___ RECORDED DATA ___

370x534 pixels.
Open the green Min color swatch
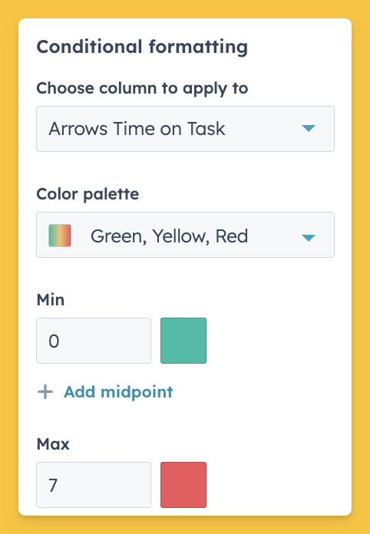pos(183,341)
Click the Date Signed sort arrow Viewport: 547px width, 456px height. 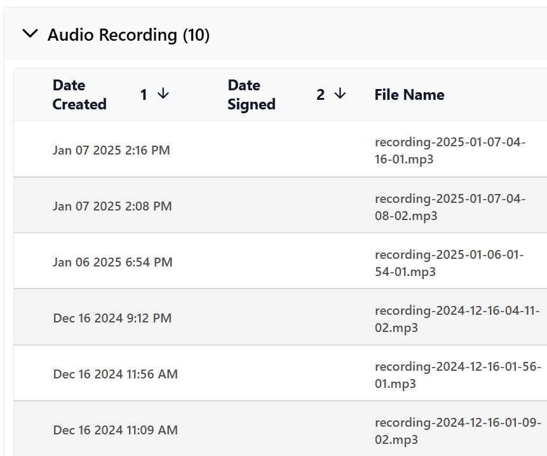[340, 94]
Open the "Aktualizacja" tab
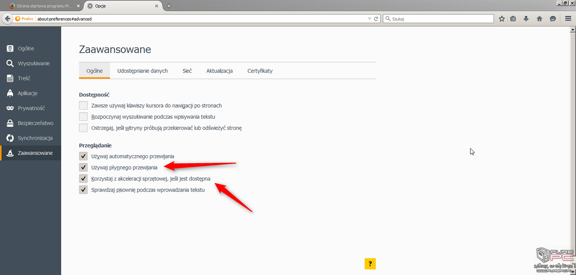The height and width of the screenshot is (275, 576). click(219, 71)
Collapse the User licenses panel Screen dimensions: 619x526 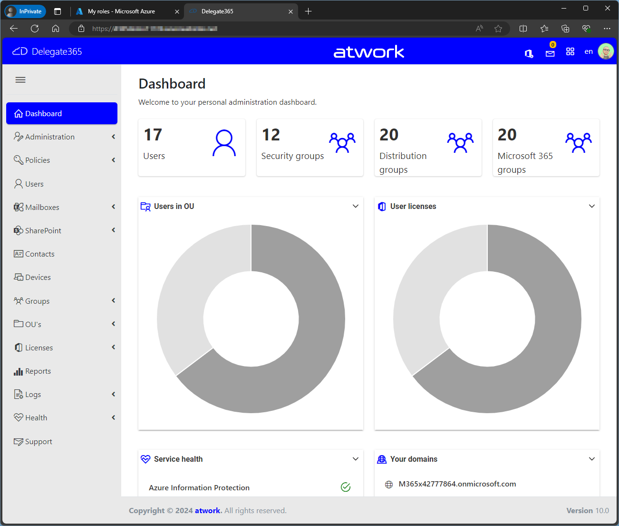(x=591, y=206)
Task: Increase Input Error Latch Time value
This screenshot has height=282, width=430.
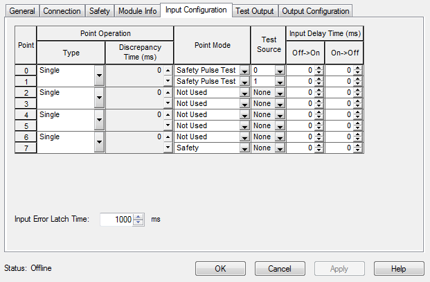Action: coord(138,216)
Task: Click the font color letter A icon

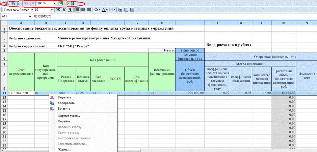Action: pyautogui.click(x=104, y=10)
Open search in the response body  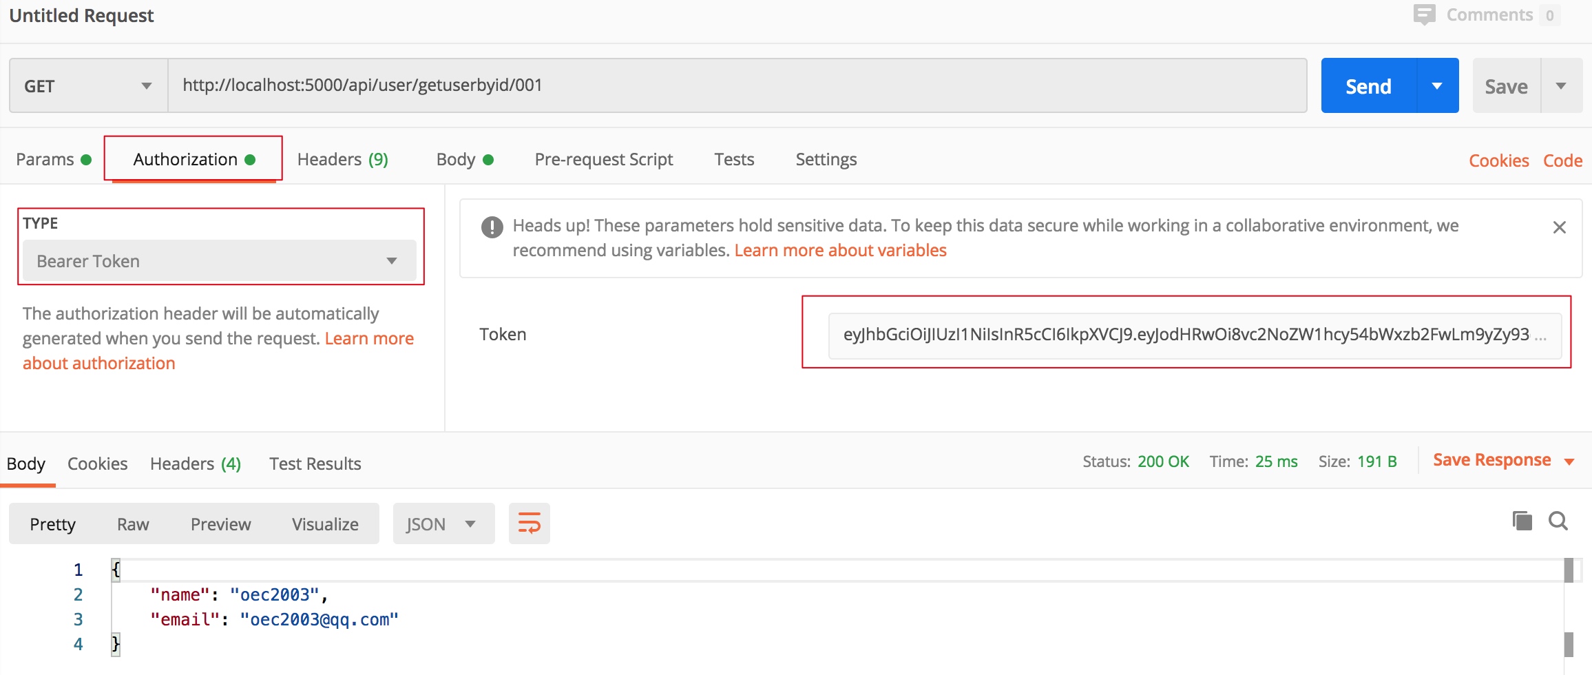(1558, 521)
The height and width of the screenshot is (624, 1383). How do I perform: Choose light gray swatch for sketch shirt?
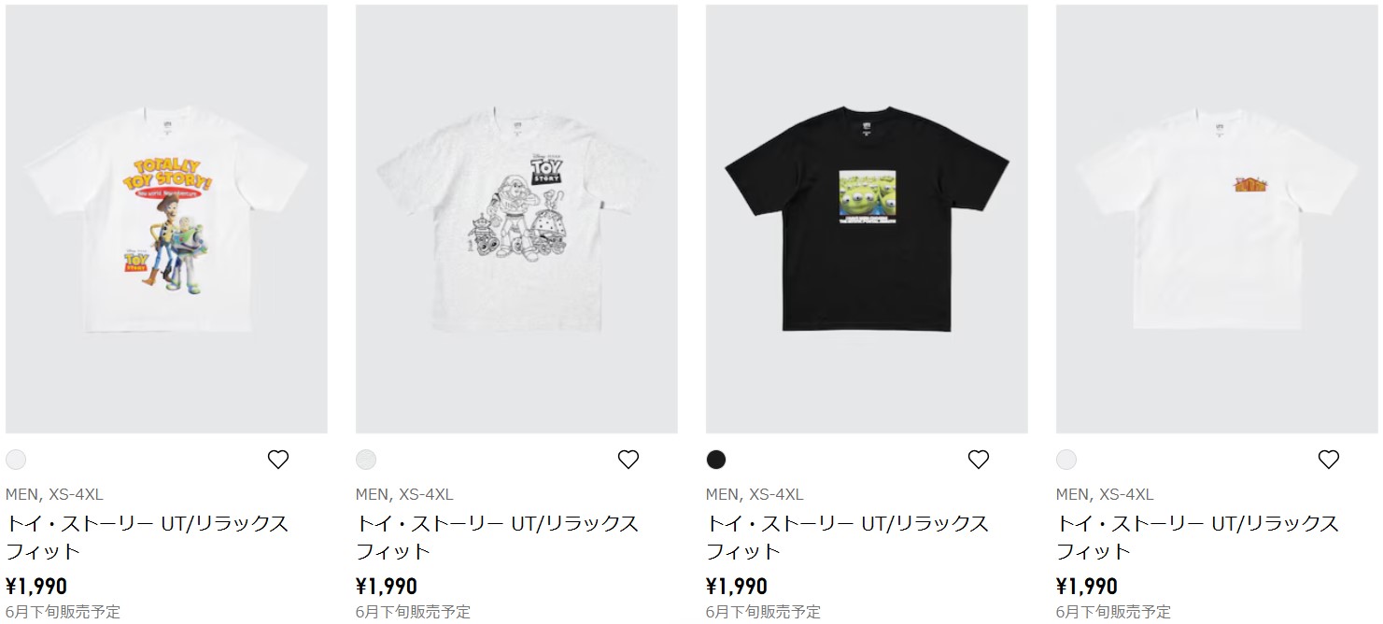[x=366, y=460]
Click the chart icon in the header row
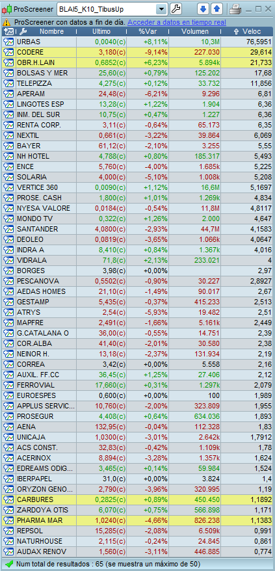 [x=8, y=32]
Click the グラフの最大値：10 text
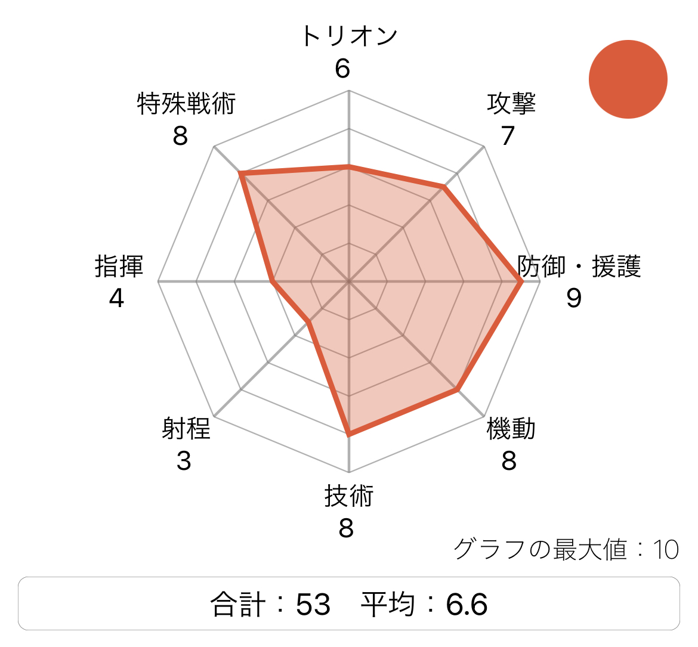Viewport: 698px width, 647px height. tap(566, 549)
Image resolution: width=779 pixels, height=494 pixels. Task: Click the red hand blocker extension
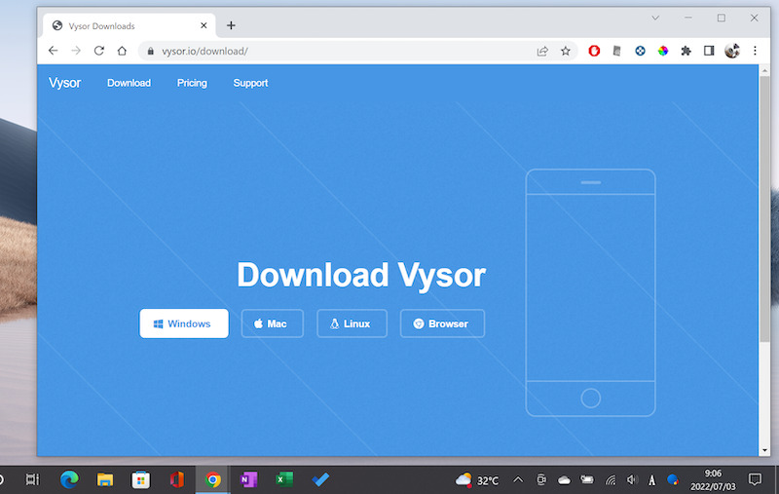[x=595, y=51]
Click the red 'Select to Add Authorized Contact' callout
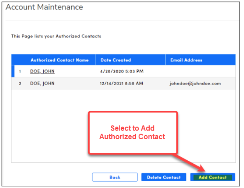Screen dimensions: 244x188 click(132, 132)
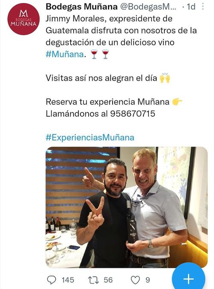Like the tweet with the heart icon
The width and height of the screenshot is (214, 289).
point(135,280)
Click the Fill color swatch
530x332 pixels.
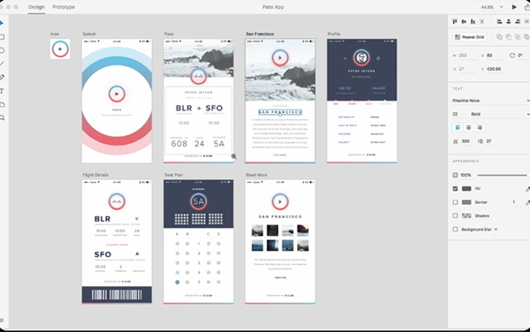coord(466,189)
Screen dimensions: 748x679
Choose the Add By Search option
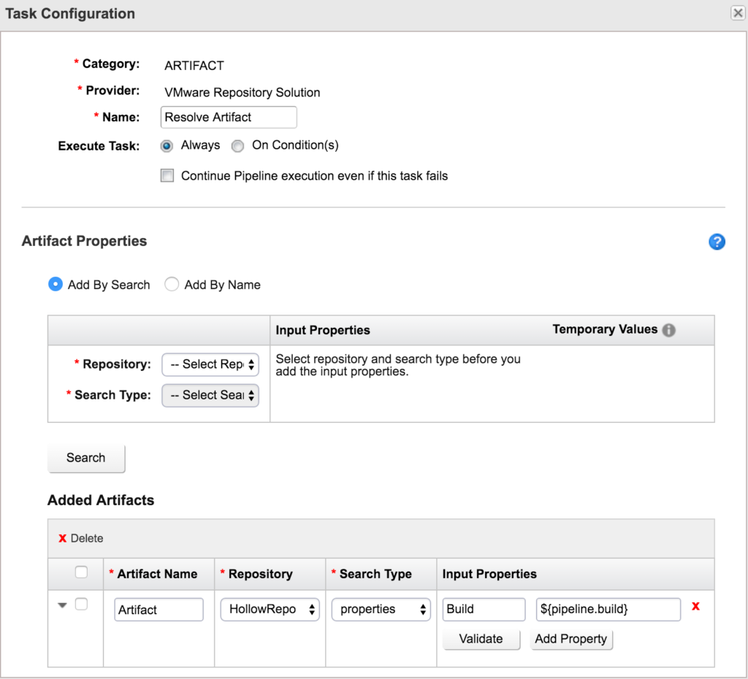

___

**TO DO**
With all pictures omitted, return exactly the lines from the one containing "Click the Fill color swatch" through the end of the entries above.

**RESULT FOR THIS TASK**
Click the Fill color swatch
530x332 pixels.
coord(466,189)
Screen dimensions: 748x679
Choose the Add By Search option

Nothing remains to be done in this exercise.